While governments play a significant role in mangrove conservation, it is worth noting that local community involvement in mangrove ecosystem management can also be critical. Community-level participation has been a key factor in the conservation of mangroves in Indonesia, for example. Through signing conservation agreements and working contracts with community groups, YAGASU, an Indonesian charity, has successfully generated an integrative community-based mechanism of mangrove conservation and socio-economic development. Local people have benefited directly from mangrove protection and restoration, such as seedling nursery and planting, eco-tourism, and even food production.

Sustainable economic development and well-being improvement have effectively suppressed illegal fishing and mangrove trimming and reduced the over-dependence on marine resources, a valuable reference for China to explore a compatible, sustainable method of community-based mangrove conservation and community development. As a Chinese organization working in ASEAN countries, the Global Environmental Institute has conducted several mangrove conservation pilot projects in Myanmar, Indonesia and Thailand, providing a referential experience for China's mangrove conservation. In these projects, GEI encourages local communities to participate in mangrove conservation while working with local and central governments to strengthen mangrove protection regulations and expand protected areas.

In China, diverse community and economic development models are essential to facilitate mangroves' effective management and protection. For example, eco-friendly pond aquaculture should be promoted through the market supply chain to increase fishers' incomes by optimizing the farming scale and increasing the output value. If the surrounding fishery communities can benefit from mangrove protection, they will be more inclined to voluntarily protect the forests and simultaneously achieve long-term sustainable economic development and improved livelihood.

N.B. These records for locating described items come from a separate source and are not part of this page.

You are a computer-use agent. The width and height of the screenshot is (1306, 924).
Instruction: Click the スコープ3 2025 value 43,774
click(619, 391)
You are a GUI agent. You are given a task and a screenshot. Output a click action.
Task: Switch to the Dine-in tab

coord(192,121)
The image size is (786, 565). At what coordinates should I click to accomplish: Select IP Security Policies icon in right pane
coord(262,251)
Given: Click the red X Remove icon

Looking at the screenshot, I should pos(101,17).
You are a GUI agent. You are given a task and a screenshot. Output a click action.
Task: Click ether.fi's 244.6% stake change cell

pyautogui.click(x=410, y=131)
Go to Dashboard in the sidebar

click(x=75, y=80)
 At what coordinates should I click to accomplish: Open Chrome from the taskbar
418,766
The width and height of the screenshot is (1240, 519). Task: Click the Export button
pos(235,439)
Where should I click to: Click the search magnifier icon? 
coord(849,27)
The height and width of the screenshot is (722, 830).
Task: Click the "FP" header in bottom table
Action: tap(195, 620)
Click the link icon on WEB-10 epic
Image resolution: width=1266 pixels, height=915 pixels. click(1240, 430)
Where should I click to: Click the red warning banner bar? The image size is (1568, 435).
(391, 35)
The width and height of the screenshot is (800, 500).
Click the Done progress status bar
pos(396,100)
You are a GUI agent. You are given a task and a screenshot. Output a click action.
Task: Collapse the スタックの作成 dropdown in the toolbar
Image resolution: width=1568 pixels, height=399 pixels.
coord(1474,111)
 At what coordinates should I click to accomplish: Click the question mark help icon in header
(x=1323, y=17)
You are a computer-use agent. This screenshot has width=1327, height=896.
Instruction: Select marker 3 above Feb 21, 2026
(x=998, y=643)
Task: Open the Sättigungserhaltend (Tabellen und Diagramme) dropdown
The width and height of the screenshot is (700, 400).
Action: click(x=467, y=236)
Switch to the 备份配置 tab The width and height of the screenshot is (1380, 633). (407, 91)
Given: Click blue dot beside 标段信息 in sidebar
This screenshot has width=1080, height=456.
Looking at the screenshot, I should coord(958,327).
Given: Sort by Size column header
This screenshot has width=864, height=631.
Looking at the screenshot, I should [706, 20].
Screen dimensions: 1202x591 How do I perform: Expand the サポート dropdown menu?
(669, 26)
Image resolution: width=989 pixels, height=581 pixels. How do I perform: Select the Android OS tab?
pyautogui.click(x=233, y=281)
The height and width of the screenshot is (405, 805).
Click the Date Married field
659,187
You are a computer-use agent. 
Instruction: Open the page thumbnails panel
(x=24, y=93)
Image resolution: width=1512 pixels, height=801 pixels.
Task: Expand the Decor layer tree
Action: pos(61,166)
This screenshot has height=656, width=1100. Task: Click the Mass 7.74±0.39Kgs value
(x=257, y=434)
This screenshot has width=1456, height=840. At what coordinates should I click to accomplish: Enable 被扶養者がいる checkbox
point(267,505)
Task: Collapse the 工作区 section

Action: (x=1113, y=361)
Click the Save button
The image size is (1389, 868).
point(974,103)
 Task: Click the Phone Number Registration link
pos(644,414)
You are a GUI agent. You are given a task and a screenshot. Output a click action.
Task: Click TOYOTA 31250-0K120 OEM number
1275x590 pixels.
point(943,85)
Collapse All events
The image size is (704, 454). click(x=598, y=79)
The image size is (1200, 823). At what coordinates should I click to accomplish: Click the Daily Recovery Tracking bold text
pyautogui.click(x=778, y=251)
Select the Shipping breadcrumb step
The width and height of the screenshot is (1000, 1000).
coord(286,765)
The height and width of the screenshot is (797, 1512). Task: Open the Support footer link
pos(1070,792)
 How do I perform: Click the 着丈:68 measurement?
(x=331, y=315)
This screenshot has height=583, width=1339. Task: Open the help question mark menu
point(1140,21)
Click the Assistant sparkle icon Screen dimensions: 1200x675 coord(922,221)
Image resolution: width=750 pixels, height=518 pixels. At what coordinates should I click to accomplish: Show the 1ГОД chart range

To promote a more diverse approach to regional environmental cooperation, provide an example for multi-stakeholder cooperation on nature-based solutions, and explore how we can better protect and maximize mangroves, a group of entrepreneurs, philanthropic foundations, research institutions, and civil society organizations from China, Vietnam, Myanmar, the Philippines, Thailand and Indonesia jointly planned to establish the ASEAN-China Mangrove Conservation Network and officially launched the ASEAN-China Mangrove Conservation Initiative at the 15th Meeting of the Conference of the Parties to the Convention on Biological Diversity in Kunming in 2021.

The initiative, initiated by the Global Environmental Institute, SEE Foundation and Mangrove Conservation Foundation, commits and calls on all sectors of society to actively participate in mangrove conservation actions, practice corporate social responsibilities, and aim to conduct international conservation actions and exchanges, especially the on-site pilot projects at the community level. The launch of the Initiative has turned a new page for the ASEAN-China mangrove conservation.

The ASEAN-China region is the main mangrove distribution area. Mangrove rehabilitation is conducive to biodiversity conservation and sustainable economic development of coastal communities. China's mangrove conservation strategies, shifting from tree planting to ecosystem restoration and protection, and mangrove policies specifically tailored to local conditions, could be referential to ASEAN countries; meanwhile, the systematic, comprehensive community-involved mangrove conservation mechanism well-demonstrated by ASEAN NGOs is also worthy of our reference. Successful mangrove conservation in the region is a long-term process with support and participation from all stakeholders.

Chen Yunzhu is a senior program officer in the Ecosystem Conservation and Community Development program at the Global Environmental Institute. Long Dongquan is an external relations officer at the Global Environmental Institute. The authors contributed this article to China Watch, a think tank powered by China Daily.